Quoted passage:

╔══

Photo of Vijay Kuppa, Larsen & Toubro.

Vijay Kuppa

Manager, Corporate Finance – Treasury
Larsen & Toubro logo

Larsen & Toubro Limited is a technology, engineering, construction and manufacturing company. It is one of the largest and most respected companies in India’s private sector.

Risk management meets political analysis

This nomination was submitted in the Best Liquidity Management/Short-Term Investing Solution category but our judging panel felt it most worthy of winning the Judges’ Choice award due to its innovative nature.

The challenge:

India’s current account deficit had spiked to US$78 billion in 2011-12 and US$88 billion in 2012-13. Vijay Kuppa Manager, Corporate Finance – Treasury at Larsen & Toubro explains, “we realised that India would be incapable of handling these kinds of deficits on a sustainable basis. This was the origin of the thought process in our minds of what could possibly go wrong in India and what impact it could have on different asset classes like currency and rates.”

╚══

Goal:
Translate this sentence from the Larsen & Toubro profile into French: "Larsen & Toubro Limited is a technology, engineering, construction and manufacturing company." The listing after this text has no role in the exercise.

Dataset content:

╔══

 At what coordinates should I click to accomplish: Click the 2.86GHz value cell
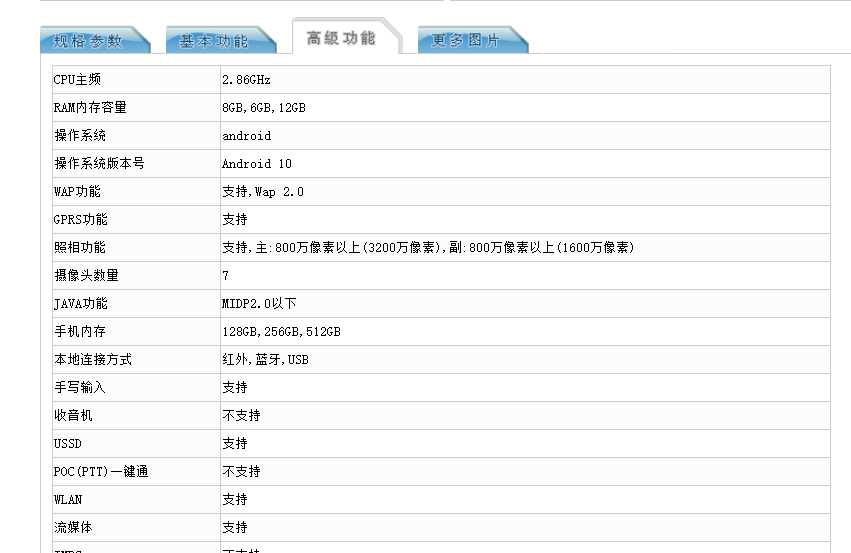coord(246,80)

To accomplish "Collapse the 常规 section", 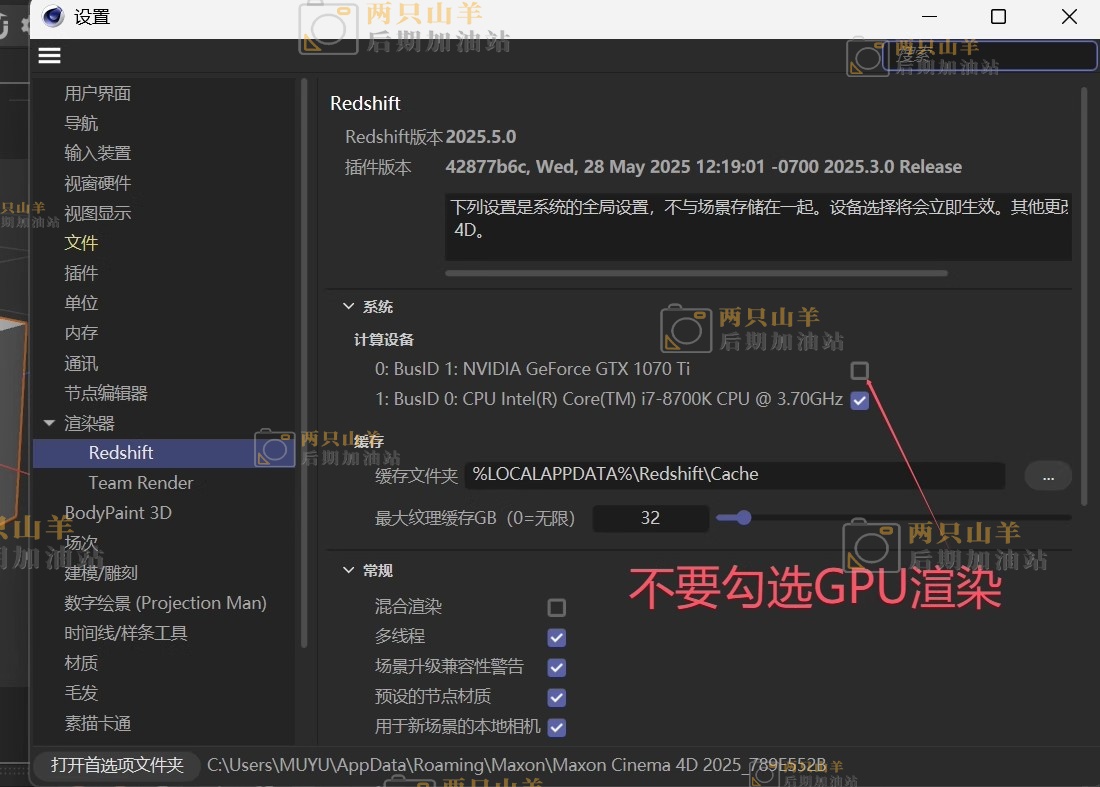I will [348, 571].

╚══

Result of this exercise:
Larsen & Toubro Limited est une entreprise de technologie, d'ingénierie, de construction et de fabrication.